Center for Industrial Mathematics, University of Bremen, Bremen 28334, Germany.
Institute of Human Genetics, University of Heidelberg, Heidelberg 69120, Germany.
J Acoust Soc Am. 2024 Oct 1;156(4):2448-2466. doi: 10.1121/10.0030473.
Rodents employ a broad spectrum of ultrasonic vocalizations (USVs) for social communication. As these vocalizations offer valuable insights into affective states, social interactions, and developmental stages of animals, various deep learning approaches have aimed at automating both the quantitative (detection) and qualitative (classification) analysis of USVs. So far, no notable efforts have been made to determine the most suitable architecture. We present the first systematic evaluation of different types of neural networks for USV classification. We assessed various feedforward networks, including a custom-built, fully-connected network, a custom-built convolutional neural network, several residual neural networks, an EfficientNet, and a Vision Transformer. Our analysis concluded that convolutional networks with residual connections specifically adapted to USV data, are the most suitable architecture for analyzing USVs. Paired with a refined, entropy-based detection algorithm (achieving recall of 94.9 % and precision of 99.3 %), the best architecture (achieving 86.79 % accuracy) was integrated into a fully automated pipeline capable of analyzing extensive USV datasets with high reliability. In ongoing projects, our pipeline has proven to be a valuable tool in studying neonatal USVs. By comparing these distinct deep learning architectures side by side, we have established a solid foundation for future research.
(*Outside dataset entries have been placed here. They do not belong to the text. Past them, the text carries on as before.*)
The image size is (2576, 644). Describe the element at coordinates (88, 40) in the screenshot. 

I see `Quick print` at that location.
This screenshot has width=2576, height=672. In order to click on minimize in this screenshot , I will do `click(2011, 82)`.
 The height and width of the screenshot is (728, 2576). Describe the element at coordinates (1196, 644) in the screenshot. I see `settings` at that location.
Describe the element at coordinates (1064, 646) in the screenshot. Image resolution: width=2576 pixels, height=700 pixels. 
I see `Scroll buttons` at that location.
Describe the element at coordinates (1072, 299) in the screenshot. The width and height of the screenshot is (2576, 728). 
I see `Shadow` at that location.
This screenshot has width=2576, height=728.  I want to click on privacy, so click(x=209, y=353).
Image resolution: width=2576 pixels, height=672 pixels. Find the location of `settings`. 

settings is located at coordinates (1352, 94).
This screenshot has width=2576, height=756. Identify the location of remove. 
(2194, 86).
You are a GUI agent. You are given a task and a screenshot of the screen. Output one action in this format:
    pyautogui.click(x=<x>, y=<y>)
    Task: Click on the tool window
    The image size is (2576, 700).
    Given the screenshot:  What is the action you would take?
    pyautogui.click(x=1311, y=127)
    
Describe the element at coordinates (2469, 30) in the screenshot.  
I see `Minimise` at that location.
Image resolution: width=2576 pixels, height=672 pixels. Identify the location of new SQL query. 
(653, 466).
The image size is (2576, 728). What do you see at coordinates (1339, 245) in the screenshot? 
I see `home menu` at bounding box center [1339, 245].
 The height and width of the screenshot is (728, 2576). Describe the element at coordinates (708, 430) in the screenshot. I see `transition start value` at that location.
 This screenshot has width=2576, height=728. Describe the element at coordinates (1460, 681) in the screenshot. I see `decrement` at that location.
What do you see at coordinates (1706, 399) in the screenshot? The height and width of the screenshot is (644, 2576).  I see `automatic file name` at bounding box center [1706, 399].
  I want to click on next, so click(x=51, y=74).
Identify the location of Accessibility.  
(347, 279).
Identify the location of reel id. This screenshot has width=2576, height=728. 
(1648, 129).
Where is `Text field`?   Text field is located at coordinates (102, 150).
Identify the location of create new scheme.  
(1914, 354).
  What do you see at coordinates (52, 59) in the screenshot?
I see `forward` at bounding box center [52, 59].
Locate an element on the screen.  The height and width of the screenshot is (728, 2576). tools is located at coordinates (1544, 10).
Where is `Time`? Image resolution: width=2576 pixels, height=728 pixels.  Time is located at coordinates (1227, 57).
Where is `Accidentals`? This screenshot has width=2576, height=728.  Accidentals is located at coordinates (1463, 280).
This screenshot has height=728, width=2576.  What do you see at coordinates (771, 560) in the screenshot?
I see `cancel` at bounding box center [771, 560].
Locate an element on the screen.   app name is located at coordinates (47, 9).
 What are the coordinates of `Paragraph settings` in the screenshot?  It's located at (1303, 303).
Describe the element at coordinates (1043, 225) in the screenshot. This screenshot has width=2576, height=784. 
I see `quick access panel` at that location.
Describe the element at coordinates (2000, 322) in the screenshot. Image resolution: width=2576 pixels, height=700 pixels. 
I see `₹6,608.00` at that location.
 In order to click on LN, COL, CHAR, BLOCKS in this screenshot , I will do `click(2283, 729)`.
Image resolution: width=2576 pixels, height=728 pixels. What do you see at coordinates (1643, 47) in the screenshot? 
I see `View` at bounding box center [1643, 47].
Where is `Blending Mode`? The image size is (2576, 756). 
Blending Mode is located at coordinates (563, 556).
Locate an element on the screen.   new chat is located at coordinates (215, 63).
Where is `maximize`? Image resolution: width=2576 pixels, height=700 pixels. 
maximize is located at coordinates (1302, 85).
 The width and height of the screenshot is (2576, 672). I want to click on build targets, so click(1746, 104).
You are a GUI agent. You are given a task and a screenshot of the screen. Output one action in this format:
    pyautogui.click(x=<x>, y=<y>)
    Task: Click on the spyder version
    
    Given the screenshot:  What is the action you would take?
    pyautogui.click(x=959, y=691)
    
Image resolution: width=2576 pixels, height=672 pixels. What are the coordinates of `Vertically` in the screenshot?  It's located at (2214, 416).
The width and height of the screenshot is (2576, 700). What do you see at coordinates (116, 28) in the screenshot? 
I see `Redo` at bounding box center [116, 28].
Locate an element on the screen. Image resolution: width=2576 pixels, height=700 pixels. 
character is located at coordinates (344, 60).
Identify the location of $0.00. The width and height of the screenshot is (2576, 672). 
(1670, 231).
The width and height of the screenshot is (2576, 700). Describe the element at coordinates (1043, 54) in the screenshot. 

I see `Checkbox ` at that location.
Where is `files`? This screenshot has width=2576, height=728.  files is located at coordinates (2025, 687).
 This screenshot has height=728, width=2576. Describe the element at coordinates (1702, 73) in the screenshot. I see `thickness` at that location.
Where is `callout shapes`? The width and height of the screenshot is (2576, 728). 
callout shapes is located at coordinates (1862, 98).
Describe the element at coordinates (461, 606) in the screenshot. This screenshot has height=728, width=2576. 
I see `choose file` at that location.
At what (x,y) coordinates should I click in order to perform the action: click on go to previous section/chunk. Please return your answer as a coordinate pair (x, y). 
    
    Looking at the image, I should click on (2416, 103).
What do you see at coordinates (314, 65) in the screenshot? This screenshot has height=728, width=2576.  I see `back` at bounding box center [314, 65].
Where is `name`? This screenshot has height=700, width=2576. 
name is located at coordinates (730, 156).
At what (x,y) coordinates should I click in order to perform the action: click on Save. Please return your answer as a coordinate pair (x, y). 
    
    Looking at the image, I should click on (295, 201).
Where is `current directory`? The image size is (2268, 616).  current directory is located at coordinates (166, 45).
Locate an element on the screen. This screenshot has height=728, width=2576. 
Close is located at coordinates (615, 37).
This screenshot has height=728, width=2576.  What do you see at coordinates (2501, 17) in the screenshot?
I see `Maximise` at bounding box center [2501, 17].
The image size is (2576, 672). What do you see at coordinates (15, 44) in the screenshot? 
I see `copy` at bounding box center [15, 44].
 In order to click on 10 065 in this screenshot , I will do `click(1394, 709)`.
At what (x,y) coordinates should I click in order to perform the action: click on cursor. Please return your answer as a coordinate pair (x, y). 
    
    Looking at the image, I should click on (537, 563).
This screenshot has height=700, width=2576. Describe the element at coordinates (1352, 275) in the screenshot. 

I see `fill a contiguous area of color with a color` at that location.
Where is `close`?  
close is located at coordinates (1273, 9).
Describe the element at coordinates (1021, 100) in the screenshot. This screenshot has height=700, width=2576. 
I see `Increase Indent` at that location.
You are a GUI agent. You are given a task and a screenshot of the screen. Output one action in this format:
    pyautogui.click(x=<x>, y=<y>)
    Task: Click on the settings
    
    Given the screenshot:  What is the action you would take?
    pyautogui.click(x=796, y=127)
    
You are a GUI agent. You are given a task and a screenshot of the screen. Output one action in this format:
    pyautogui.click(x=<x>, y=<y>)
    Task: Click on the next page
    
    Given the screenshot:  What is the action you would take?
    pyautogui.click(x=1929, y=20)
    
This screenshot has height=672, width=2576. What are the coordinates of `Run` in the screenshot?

啮齿动物使用广泛的超声波发声(USVs)进行社交交流。由于这些发声为动物的情感状态、社交互动和发育阶段提供了有价值的见解,因此各种深度学习方法旨在自动进行 USVs 的定量(检测)和定性(分类)分析。到目前为止,还没有做出确定最合适架构的显著努力。我们首次对用于 USV 分类的不同类型的神经网络进行了系统评估。我们评估了各种前馈网络,包括定制的全连接网络、定制的卷积神经网络、几种残差神经网络、EfficientNet 和 Vision Transformer。我们的分析得出的结论是,具有特别适用于 USV 数据的残差连接的卷积网络是分析 USV 的最合适架构。与经过改进的基于熵的检测算法(实现 94.9%的召回率和 99.3%的精度)相结合,最佳架构(实现 86.79%的准确率)被集成到一个全自动管道中,能够以高可靠性分析广泛的 USV 数据集。在正在进行的项目中,我们的管道已被证明是研究新生儿 USV 的有价值的工具。通过并排比较这些不同的深度学习架构,我们为未来的研究奠定了坚实的基础。